Set out the records below again exactly; skip the images.

[TASK DATA]

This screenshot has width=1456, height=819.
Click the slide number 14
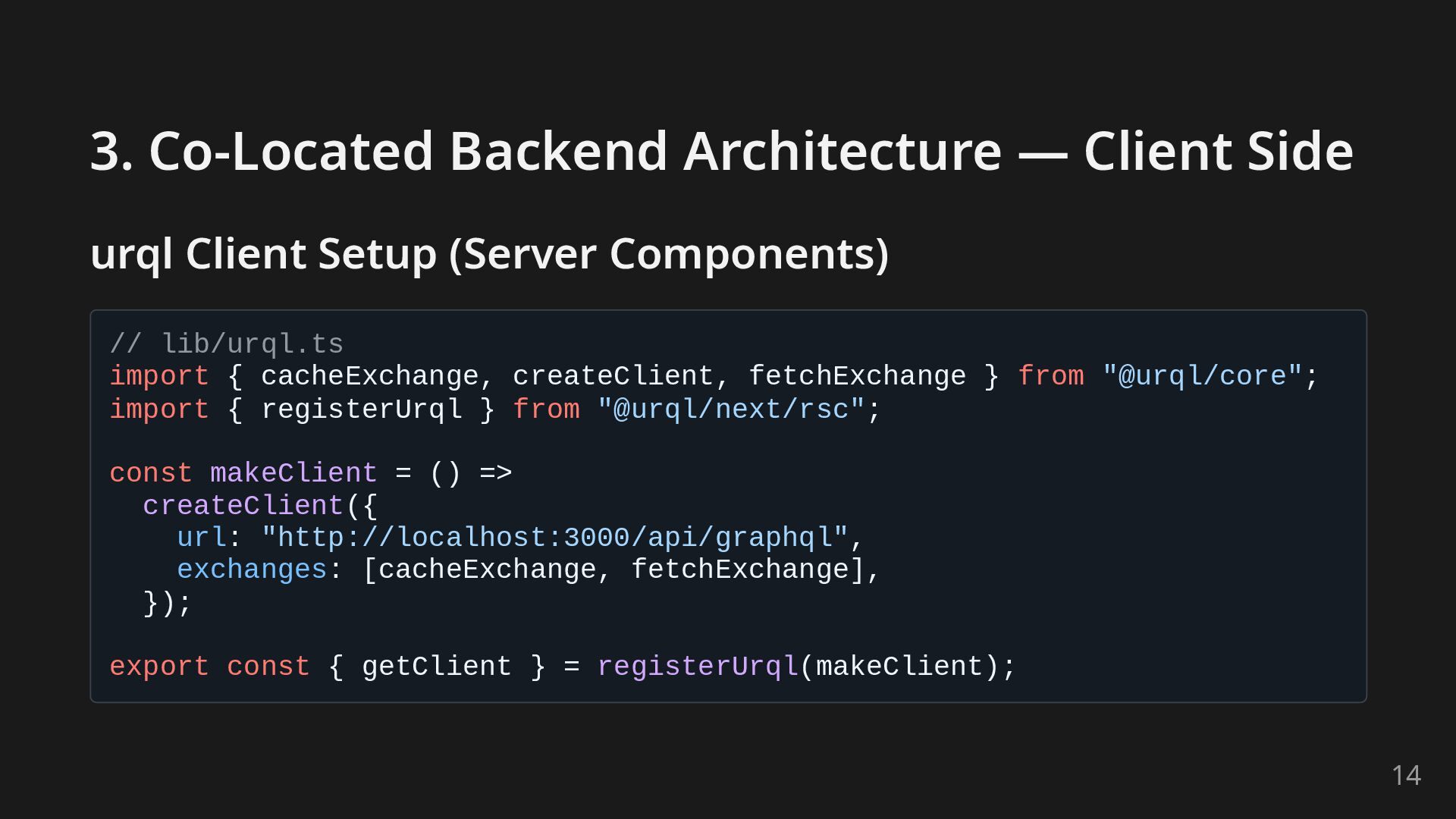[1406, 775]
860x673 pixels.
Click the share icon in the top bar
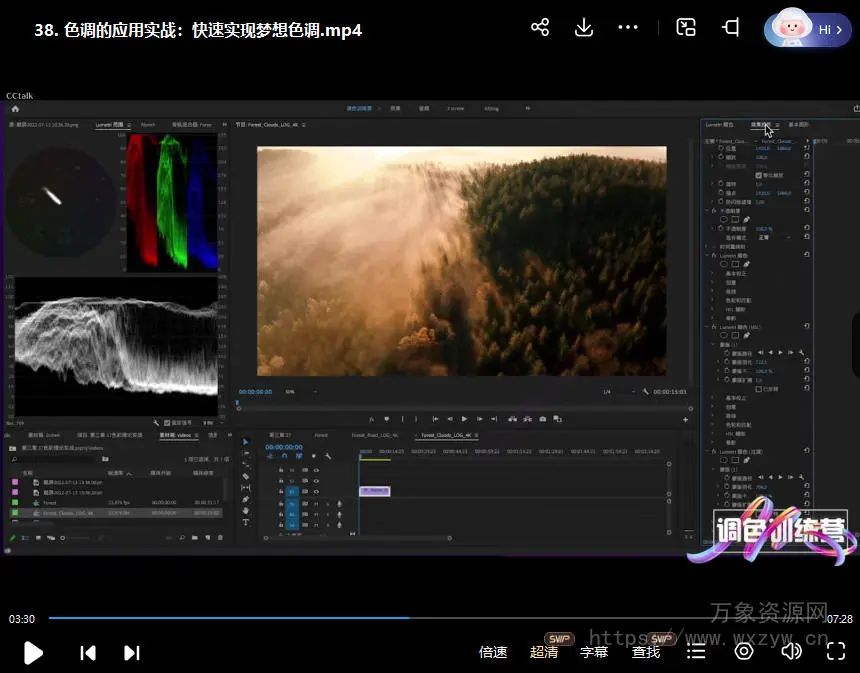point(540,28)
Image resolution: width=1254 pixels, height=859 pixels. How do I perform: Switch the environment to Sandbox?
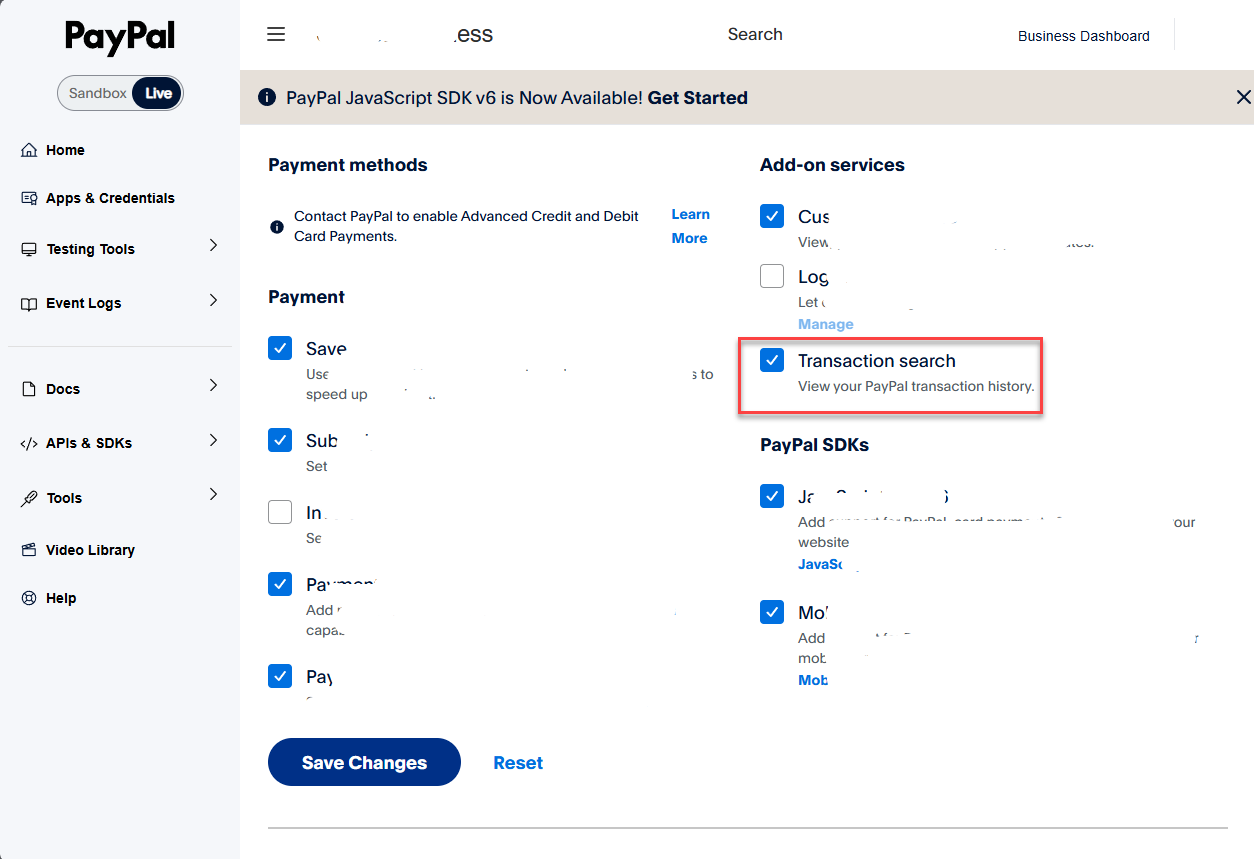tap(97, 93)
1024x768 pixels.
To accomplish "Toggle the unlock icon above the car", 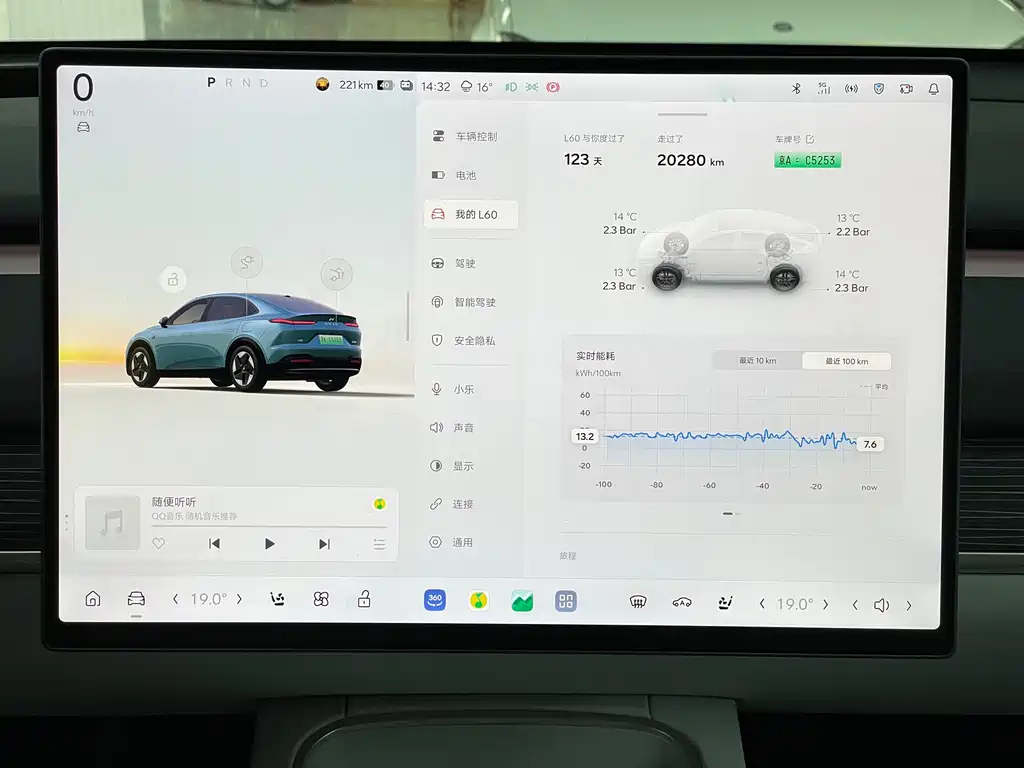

[/TASK DATA]

__REPLY__
This screenshot has width=1456, height=819.
Click the slide number 14
[1406, 775]
860x673 pixels.
Click the share icon in the top bar
point(540,28)
Image resolution: width=1254 pixels, height=859 pixels. How do I perform: Switch the environment to Sandbox?
tap(97, 93)
1024x768 pixels.
To accomplish "Toggle the unlock icon above the car", 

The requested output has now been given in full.